• _Task description_
Copy out the mailing-list reply about the OutOfMemoryError in the Kylin cube build word for word, from its header to its last line.

• _Selection_
=====

Re: OutOfMemoryError on step #3 of Cube build

Posted by "Shi, Shaofeng" <sh...@ebay.com>.
Hi Samuel,

Kylin only supports the star schema: only 1 fact table join with multiple
lookup tables. The lookup table need be small so that Kylin can read them
into memory for join and cube build. Also as you found, Kylin will take
snapshot on the lookup tables and persist them in Hbase; That should be
the problem. In your case, how many rows there in the KEYWORDS table?

On 2/21/15, 2:12 AM, "Samuel Bock" <sb...@marinsoftware.com> wrote:

>Thank you for you response,
>
>I went into the code, and I'm fairly confident that I've isolated the
>problem. The OutOfMemoryError is part of the dimension dictionary step,
>but
>is not actually related to the dictionary itself (since, as you mentioned,
>that is skipped when dictionary=false). The problem arises from the second
>half of that step in which it builds the dimension table snapshot. Looking
>at the code, the process of building the snapshot table loads in the
>entire
>table into memory as strings (SnapshotTable.takeSnapshot), then serializes
>that to an in memory ByteArrayOutputStream (ResourceStore.putResource),
>then finally creates a copy of the internal byte array from the stream in
>order to store it in HBase (HBaseResourceStore.checkAndPutResourceImpl).

=====

• _Recorded information_
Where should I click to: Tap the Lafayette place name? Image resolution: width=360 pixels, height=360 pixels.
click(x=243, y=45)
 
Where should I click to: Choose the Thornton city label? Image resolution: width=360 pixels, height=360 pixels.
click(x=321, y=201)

=====

• _Correct output_
Re: OutOfMemoryError on step #3 of Cube build

Posted by "Shi, Shaofeng" <sh...@ebay.com>.
Hi Samuel,

Kylin only supports the star schema: only 1 fact table join with multiple
lookup tables. The lookup table need be small so that Kylin can read them
into memory for join and cube build. Also as you found, Kylin will take
snapshot on the lookup tables and persist them in Hbase; That should be
the problem. In your case, how many rows there in the KEYWORDS table?

On 2/21/15, 2:12 AM, "Samuel Bock" <sb...@marinsoftware.com> wrote:

>Thank you for you response,
>
>I went into the code, and I'm fairly confident that I've isolated the
>problem. The OutOfMemoryError is part of the dimension dictionary step,
>but
>is not actually related to the dictionary itself (since, as you mentioned,
>that is skipped when dictionary=false). The problem arises from the second
>half of that step in which it builds the dimension table snapshot. Looking
>at the code, the process of building the snapshot table loads in the
>entire
>table into memory as strings (SnapshotTable.takeSnapshot), then serializes
>that to an in memory ByteArrayOutputStream (ResourceStore.putResource),
>then finally creates a copy of the internal byte array from the stream in
>order to store it in HBase (HBaseResourceStore.checkAndPutResourceImpl).